Output all the data exactly. Pictures do not belong in the copy.
<<<<
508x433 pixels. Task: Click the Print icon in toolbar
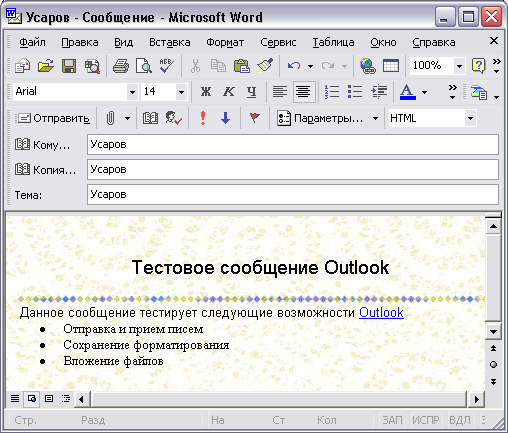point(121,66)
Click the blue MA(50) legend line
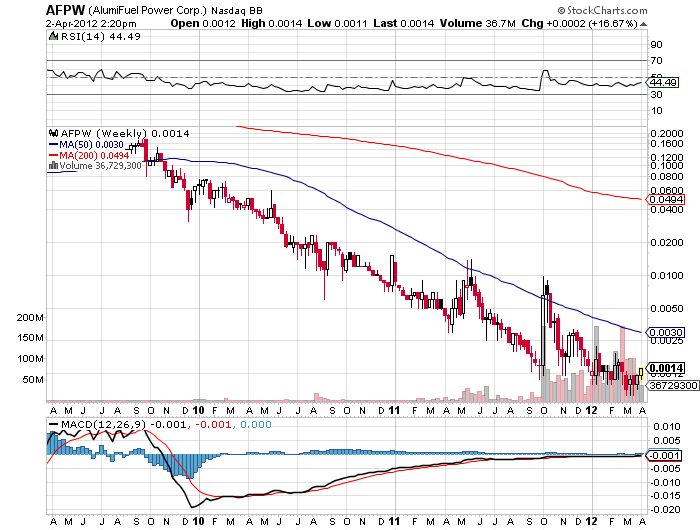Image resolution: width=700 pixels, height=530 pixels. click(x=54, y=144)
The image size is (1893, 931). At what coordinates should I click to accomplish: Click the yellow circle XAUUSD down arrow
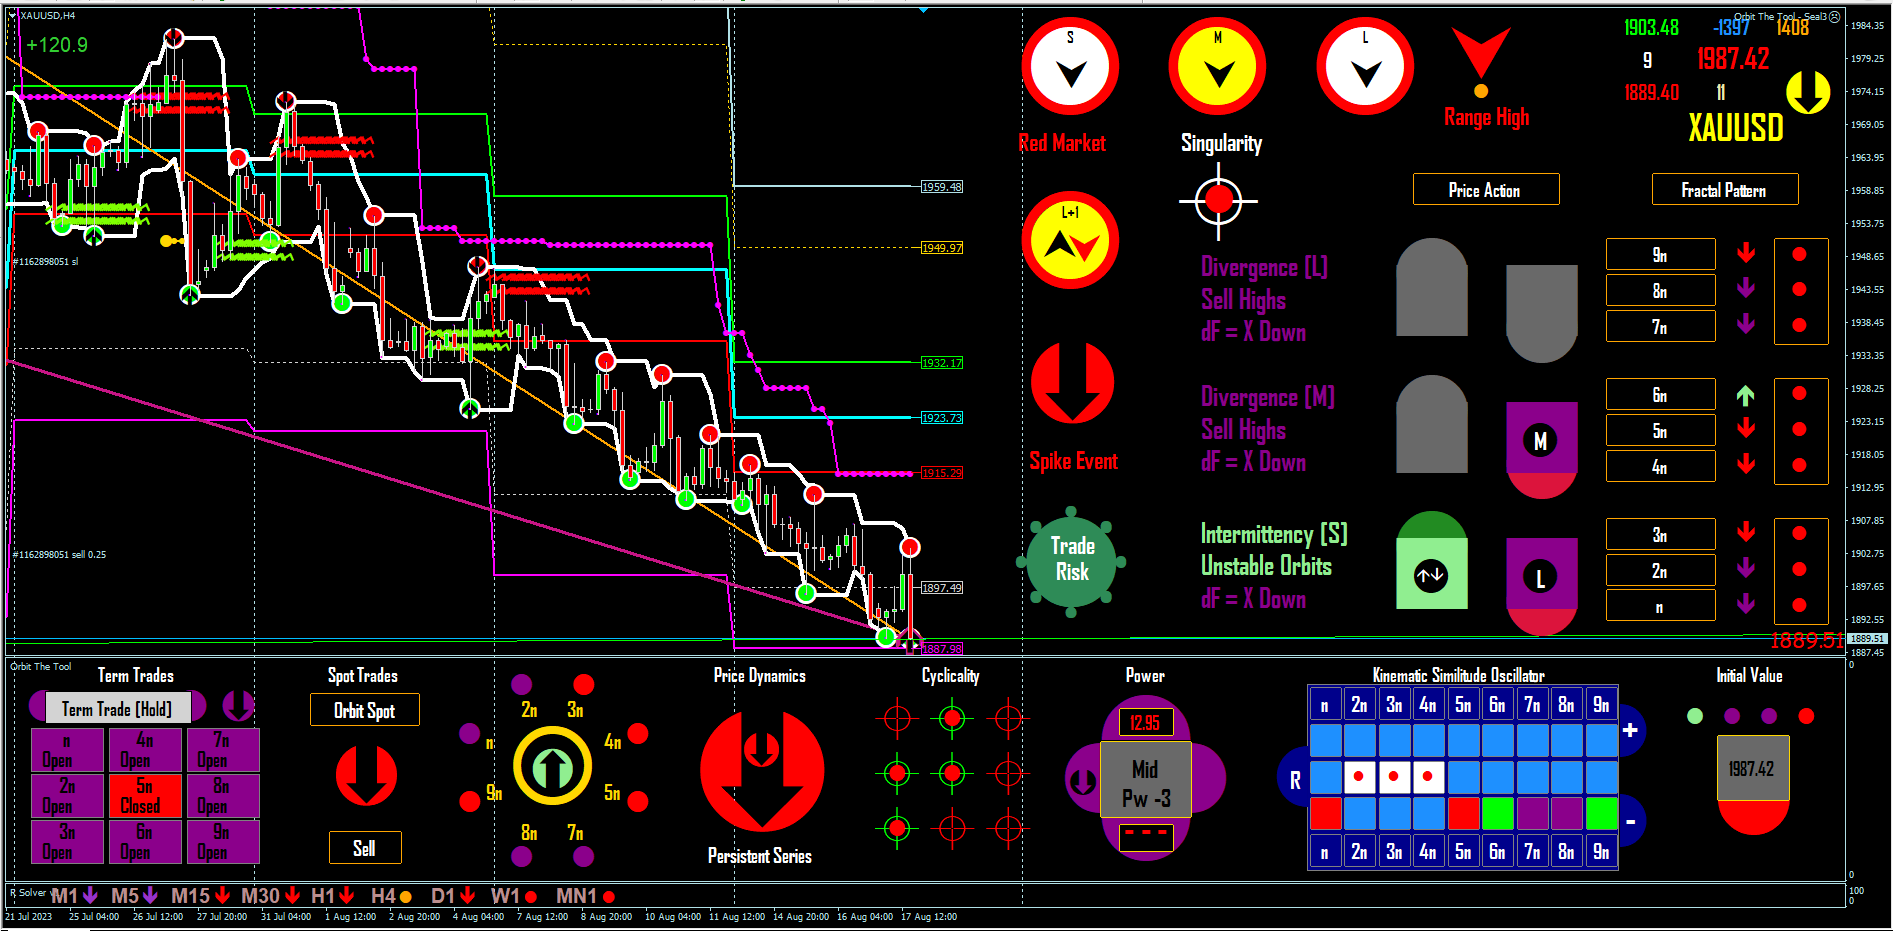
>>>>
- _COMPLETED EXERCISE_:
508x433 pixels. Task: Click the Print icon in toolbar
point(121,66)
Click the blue MA(50) legend line
Image resolution: width=700 pixels, height=530 pixels. click(x=54, y=144)
The image size is (1893, 931). At what coordinates should I click to accomplish: Click the yellow circle XAUUSD down arrow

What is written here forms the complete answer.